There is something cheering and reassuring about old friends. In our local town of Callac – the Pearl of the Argoat – where the average age of the inhabitants hovers around the 65-mark, with many in their eighties, even nineties, everybody knows everybody else and, in most cases, has done so for more than half a century.
Louisa and I first appeared on the scene in 1999, but it was only in the summer of 2015, after selling up in New York, that we moved permanently to France. We knew that Callac was Codgerville-en-Terre. What we didn’t expect was that so many of the same codgers would still be around decades on. While there has been a gradual cull, so that you wonder why old Jean-Luc or Gwen haven’t shown up lately, the dramatis personae of our small-town drama has in fact altered very little over the years.
So it was nice the other day to be invited to dinner by our new German neighbour, Bertie, to celebrate the birthday of his Colombian wife, Miel. Also there were Bernard and Marie-Annick, old friends of Bertie’s, whom we had first met six weeks previously, as well as their friends, Pierre and Sophie, all from Redon some 50 miles to the south.
Redon is a working town on the approach to Nantes. They make car parts there, and cigarette lighters, and something called pectin, which apparently holds jams and jellies together. But there was no talk of commerce – or Macron, or Ukraine – during our mid-week soirée. Instead, everybody was in high spirits.
The evening began at the back of Bertie’s new house. The sun was shining and we sat round a table beneath one of those pull-out sun-blinds, like shop awnings, that seem to be all the rage these days. Was it there that we were served a delicious cold soup? I can’t remember. But I do recall that beer after beer disappeared in short order, after which we trooped inside for the main event.
Miel is an excellent cook and a diligent hostess. Her only problem, soon to be solved, is that, though fluent in German, she doesn’t yet speak French and thus had to communicate with her guests through broken English. It didn’t matter. It really didn’t. She was wonderful. For our pleasure, she served each of us with an entire half chicken, roasted to perfection, with various sauces and a mountain of chips.
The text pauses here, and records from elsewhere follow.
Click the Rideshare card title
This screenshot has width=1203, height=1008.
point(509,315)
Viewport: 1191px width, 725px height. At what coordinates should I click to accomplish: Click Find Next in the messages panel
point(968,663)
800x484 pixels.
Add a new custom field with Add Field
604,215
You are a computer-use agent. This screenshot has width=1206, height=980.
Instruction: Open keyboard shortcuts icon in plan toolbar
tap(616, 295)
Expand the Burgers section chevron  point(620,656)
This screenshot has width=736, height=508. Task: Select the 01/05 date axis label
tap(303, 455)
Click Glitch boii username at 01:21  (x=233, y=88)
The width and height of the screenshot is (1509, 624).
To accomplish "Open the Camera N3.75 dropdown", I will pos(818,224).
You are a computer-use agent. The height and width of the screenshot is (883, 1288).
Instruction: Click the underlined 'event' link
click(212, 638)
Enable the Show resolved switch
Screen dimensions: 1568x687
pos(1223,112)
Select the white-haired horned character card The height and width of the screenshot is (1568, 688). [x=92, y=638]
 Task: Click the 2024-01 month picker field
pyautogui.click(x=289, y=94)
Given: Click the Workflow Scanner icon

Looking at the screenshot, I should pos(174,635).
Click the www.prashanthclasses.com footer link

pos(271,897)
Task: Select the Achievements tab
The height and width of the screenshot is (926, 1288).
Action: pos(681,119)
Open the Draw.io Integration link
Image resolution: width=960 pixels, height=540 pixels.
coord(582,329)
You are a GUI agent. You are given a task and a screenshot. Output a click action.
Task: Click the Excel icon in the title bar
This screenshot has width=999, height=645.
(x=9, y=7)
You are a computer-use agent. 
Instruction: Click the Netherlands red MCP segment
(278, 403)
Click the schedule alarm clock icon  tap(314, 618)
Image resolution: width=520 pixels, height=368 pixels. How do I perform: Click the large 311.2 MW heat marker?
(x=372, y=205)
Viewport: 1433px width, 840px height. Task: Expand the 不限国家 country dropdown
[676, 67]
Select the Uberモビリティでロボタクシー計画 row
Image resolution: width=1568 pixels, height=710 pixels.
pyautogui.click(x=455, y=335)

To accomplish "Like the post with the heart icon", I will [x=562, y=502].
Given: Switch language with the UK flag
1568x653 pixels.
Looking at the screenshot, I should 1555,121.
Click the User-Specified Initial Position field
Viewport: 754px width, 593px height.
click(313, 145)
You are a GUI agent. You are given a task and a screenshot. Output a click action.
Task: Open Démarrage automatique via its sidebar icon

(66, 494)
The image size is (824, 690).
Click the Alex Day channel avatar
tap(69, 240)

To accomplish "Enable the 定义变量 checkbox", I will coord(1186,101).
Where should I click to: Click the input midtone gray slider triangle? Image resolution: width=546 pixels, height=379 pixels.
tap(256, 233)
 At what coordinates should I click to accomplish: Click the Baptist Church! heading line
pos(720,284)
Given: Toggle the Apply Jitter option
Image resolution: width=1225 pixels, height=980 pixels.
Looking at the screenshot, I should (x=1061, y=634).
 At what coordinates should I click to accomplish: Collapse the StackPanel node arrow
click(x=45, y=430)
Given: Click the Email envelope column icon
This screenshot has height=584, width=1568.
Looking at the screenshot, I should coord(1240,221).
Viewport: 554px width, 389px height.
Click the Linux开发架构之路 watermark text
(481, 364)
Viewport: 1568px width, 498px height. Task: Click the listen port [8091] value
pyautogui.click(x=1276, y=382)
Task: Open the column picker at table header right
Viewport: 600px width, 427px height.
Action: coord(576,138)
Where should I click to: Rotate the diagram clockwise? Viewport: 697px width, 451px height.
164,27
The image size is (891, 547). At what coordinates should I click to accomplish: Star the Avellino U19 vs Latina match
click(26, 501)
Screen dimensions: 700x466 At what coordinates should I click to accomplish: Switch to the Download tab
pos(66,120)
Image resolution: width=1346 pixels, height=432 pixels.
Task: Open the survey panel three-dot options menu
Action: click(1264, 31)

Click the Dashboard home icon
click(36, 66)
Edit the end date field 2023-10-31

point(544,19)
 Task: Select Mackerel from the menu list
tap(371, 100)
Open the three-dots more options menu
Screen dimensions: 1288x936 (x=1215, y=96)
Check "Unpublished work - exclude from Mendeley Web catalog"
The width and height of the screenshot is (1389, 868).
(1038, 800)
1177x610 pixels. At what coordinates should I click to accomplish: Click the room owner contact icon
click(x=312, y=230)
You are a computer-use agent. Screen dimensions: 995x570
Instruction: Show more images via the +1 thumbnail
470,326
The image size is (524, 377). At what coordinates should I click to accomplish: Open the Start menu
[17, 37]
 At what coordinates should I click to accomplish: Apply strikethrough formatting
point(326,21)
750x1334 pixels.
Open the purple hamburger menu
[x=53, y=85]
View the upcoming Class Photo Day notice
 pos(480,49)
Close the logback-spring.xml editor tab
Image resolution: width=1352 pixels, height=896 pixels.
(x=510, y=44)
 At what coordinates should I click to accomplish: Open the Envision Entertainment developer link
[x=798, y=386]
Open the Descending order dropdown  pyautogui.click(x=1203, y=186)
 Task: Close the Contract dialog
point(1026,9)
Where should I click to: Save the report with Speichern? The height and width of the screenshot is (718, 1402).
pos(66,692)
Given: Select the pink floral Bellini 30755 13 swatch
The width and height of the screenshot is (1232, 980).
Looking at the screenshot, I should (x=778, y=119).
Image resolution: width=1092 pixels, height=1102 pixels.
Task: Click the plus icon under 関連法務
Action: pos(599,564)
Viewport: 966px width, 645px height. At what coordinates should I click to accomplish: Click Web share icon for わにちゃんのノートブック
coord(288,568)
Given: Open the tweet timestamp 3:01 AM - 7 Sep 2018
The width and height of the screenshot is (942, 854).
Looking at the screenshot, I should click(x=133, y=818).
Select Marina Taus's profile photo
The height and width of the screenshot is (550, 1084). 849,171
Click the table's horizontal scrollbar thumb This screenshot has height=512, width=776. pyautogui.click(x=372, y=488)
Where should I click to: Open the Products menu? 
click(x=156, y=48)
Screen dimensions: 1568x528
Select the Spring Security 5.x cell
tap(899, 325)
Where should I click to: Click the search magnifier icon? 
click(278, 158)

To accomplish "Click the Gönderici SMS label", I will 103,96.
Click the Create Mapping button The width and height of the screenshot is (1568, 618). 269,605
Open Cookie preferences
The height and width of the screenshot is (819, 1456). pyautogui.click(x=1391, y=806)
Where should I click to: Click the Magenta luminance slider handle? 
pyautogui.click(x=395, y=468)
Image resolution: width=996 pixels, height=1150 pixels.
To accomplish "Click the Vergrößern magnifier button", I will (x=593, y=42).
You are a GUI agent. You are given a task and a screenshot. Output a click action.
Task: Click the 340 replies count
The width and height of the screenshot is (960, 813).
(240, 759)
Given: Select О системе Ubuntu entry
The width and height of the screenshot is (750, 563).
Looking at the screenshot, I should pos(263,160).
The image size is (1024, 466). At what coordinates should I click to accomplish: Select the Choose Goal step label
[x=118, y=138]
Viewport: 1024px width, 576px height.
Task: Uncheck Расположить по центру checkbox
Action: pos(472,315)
Beer and red and white wine flowed almost, you would have to say, continuously.
At 74, I was not the oldest there. Bernard and Pierre were both 76. They had known each other since childhood and now, in retirement, lived just streets away from each other. Bernard likes to sing. He performed a mean Charles Trenet, belting out a somehow still lyrical La Mer, and a creditable Lili Marlene, which up to that point I didn’t know existed in French.
Devant la caserne
Devant la grande porte
Il y avait une lanterne
Et elle y est encore.
Là, on pourra se retrouver ;
Sous la lanterne, on pourra rester
Comme avant, Lili Marlène,
Comme avant, Lili Marlène.
Pierre isn’t a singer, but laughed throughout and raised his glass each time to the chorus line, Comme avant, Lili Marlène. The only surprise, I suppose, is that we didn’t get round to the Marseillaise, but there was a fine rendition of a 1970s hit by, I thought, “Johnny” that was in fact by someone else entirely, from Gascony. Weirdly, we were all required to join in on Dominique (nika-nika), an unlikely hit by the Belgian nun Soeur Sourire, dating back to 1963. Who knew that we were all fluent Europeans?
Back in Callac the next morning, there were lots of other old friends on view. At their usual table in the Café de la Place, were two blue-rinsed ladies in sequin jackets, their sticks resting together against the back wall (Bonjour, mesdames – Bonjour, M’sieur), and two old fellows who for some reason sit separately while maintaining an intermittent conversation that probably began when they were boys during the Occupation. Next to us , by the window, was a man I met through a mutual friend as long ago as the turn of the millennium. He looks like an ex-boxer, with the flattened nose and ragged ears of a pre-war pugilist. But it is his eyes that you notice most – constantly alert, looking for pals to josh with. When ladies come in, they bend down so that he can kiss them on both cheeks.
Over in the corner, nursing kirs with grenadine, sat a pair of octogenarians, both of them dressed in dungarees, who say very little to each other, probably because they don’t need to. They are like an old married couple who have said everything that needs to be said but would be deeply upset if the other was to be “taken”.
That’s the way it is in Callac, where youth is a memory, but still vivid in the minds of those who now spend their days in contemplation of nothing in particular. If you ever needed a definition of the French tense, le futur antérieur (the future in the past), this would be it.